[Start of Attachment]
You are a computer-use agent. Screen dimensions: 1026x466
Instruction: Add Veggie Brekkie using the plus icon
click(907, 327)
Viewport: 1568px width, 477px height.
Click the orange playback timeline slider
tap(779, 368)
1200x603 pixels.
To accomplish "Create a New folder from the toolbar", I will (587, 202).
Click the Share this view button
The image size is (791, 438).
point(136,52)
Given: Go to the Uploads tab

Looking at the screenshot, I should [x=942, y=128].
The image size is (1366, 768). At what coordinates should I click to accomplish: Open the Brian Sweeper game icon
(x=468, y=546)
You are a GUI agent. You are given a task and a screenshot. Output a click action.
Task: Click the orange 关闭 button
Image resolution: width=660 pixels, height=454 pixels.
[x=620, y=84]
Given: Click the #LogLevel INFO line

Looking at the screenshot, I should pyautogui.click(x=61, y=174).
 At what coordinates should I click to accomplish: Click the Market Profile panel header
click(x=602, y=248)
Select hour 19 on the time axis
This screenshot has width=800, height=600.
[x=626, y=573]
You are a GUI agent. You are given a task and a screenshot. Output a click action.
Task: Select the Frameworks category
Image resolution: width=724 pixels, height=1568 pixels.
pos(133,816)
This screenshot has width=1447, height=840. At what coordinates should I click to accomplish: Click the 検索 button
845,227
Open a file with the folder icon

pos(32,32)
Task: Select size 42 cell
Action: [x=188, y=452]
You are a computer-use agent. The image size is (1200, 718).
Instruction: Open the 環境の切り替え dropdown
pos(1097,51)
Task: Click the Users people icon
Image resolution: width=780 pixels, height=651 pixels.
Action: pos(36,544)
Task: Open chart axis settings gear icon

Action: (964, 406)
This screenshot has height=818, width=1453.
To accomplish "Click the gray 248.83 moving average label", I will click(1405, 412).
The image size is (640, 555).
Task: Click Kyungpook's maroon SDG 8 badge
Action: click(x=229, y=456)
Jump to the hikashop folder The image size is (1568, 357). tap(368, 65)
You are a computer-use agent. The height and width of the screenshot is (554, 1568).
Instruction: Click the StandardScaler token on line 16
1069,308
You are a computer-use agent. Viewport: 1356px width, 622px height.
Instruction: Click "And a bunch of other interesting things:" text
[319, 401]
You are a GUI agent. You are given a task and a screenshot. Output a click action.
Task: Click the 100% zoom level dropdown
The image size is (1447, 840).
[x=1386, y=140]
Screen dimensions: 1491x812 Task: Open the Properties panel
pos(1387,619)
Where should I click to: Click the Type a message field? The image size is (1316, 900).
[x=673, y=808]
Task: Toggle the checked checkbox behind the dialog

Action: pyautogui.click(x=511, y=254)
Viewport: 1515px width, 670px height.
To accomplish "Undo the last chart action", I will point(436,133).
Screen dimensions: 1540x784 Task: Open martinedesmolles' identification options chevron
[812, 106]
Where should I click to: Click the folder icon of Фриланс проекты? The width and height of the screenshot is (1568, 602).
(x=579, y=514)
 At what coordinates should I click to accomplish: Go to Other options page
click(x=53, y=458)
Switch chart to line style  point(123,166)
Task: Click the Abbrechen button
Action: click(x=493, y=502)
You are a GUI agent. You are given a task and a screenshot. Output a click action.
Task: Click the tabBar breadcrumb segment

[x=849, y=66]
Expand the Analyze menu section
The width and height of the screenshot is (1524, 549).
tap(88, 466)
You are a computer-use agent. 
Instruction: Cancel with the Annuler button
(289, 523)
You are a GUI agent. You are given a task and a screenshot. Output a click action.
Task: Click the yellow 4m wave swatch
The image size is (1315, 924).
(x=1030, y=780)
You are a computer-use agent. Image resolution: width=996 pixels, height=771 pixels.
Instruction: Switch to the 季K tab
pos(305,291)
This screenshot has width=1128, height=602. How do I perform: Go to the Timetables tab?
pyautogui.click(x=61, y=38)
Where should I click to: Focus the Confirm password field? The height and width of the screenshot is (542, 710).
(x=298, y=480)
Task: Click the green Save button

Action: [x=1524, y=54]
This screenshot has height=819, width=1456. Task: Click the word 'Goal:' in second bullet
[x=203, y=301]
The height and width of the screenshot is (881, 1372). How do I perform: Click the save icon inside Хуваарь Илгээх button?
[End of Attachment]
Every record above is to be given again precisely.

You are a computer-use agent. Screen dimensions: 1026x466
Instruction: Add Veggie Brekkie using the plus icon
click(907, 327)
Viewport: 1568px width, 477px height.
Click the orange playback timeline slider
tap(779, 368)
1200x603 pixels.
To accomplish "Create a New folder from the toolbar", I will (587, 202).
Click the Share this view button
The image size is (791, 438).
point(136,52)
Given: Go to the Uploads tab

Looking at the screenshot, I should [x=942, y=128].
The image size is (1366, 768). At what coordinates should I click to accomplish: Open the Brian Sweeper game icon
(x=468, y=546)
You are a GUI agent. You are given a task and a screenshot. Output a click action.
Task: Click the orange 关闭 button
Image resolution: width=660 pixels, height=454 pixels.
[x=620, y=84]
Given: Click the #LogLevel INFO line

Looking at the screenshot, I should pyautogui.click(x=61, y=174).
 At what coordinates should I click to accomplish: Click the Market Profile panel header
click(x=602, y=248)
Select hour 19 on the time axis
This screenshot has width=800, height=600.
[x=626, y=573]
You are a GUI agent. You are given a task and a screenshot. Output a click action.
Task: Select the Frameworks category
Image resolution: width=724 pixels, height=1568 pixels.
pos(133,816)
This screenshot has width=1447, height=840. At what coordinates should I click to accomplish: Click the 検索 button
845,227
Open a file with the folder icon

pos(32,32)
Task: Select size 42 cell
Action: [x=188, y=452]
You are a computer-use agent. The image size is (1200, 718).
Instruction: Open the 環境の切り替え dropdown
pos(1097,51)
Task: Click the Users people icon
Image resolution: width=780 pixels, height=651 pixels.
Action: pos(36,544)
Task: Open chart axis settings gear icon

Action: (964, 406)
This screenshot has height=818, width=1453.
To accomplish "Click the gray 248.83 moving average label", I will click(1405, 412).
The image size is (640, 555).
Task: Click Kyungpook's maroon SDG 8 badge
Action: click(x=229, y=456)
Jump to the hikashop folder The image size is (1568, 357). tap(368, 65)
You are a computer-use agent. The height and width of the screenshot is (554, 1568).
Instruction: Click the StandardScaler token on line 16
1069,308
You are a computer-use agent. Viewport: 1356px width, 622px height.
Instruction: Click "And a bunch of other interesting things:" text
[319, 401]
You are a GUI agent. You are given a task and a screenshot. Output a click action.
Task: Click the 100% zoom level dropdown
The image size is (1447, 840).
[x=1386, y=140]
Screen dimensions: 1491x812 Task: Open the Properties panel
pos(1387,619)
Where should I click to: Click the Type a message field? The image size is (1316, 900).
[x=673, y=808]
Task: Toggle the checked checkbox behind the dialog

Action: pyautogui.click(x=511, y=254)
Viewport: 1515px width, 670px height.
To accomplish "Undo the last chart action", I will point(436,133).
Screen dimensions: 1540x784 Task: Open martinedesmolles' identification options chevron
[812, 106]
Where should I click to: Click the folder icon of Фриланс проекты? The width and height of the screenshot is (1568, 602).
(x=579, y=514)
 At what coordinates should I click to accomplish: Go to Other options page
click(x=53, y=458)
Switch chart to line style  point(123,166)
Task: Click the Abbrechen button
Action: click(x=493, y=502)
You are a GUI agent. You are given a task and a screenshot. Output a click action.
Task: Click the tabBar breadcrumb segment

[x=849, y=66]
Expand the Analyze menu section
The width and height of the screenshot is (1524, 549).
tap(88, 466)
You are a computer-use agent. 
Instruction: Cancel with the Annuler button
(289, 523)
You are a GUI agent. You are given a task and a screenshot. Output a click action.
Task: Click the yellow 4m wave swatch
The image size is (1315, 924).
(x=1030, y=780)
You are a computer-use agent. Image resolution: width=996 pixels, height=771 pixels.
Instruction: Switch to the 季K tab
pos(305,291)
This screenshot has width=1128, height=602. How do I perform: Go to the Timetables tab?
pyautogui.click(x=61, y=38)
Where should I click to: Focus the Confirm password field? The height and width of the screenshot is (542, 710).
(x=298, y=480)
Task: Click the green Save button

Action: [x=1524, y=54]
This screenshot has height=819, width=1456. Task: Click the word 'Goal:' in second bullet
[x=203, y=301]
The height and width of the screenshot is (881, 1372). How do I perform: Click the save icon inside Хуваарь Илгээх button?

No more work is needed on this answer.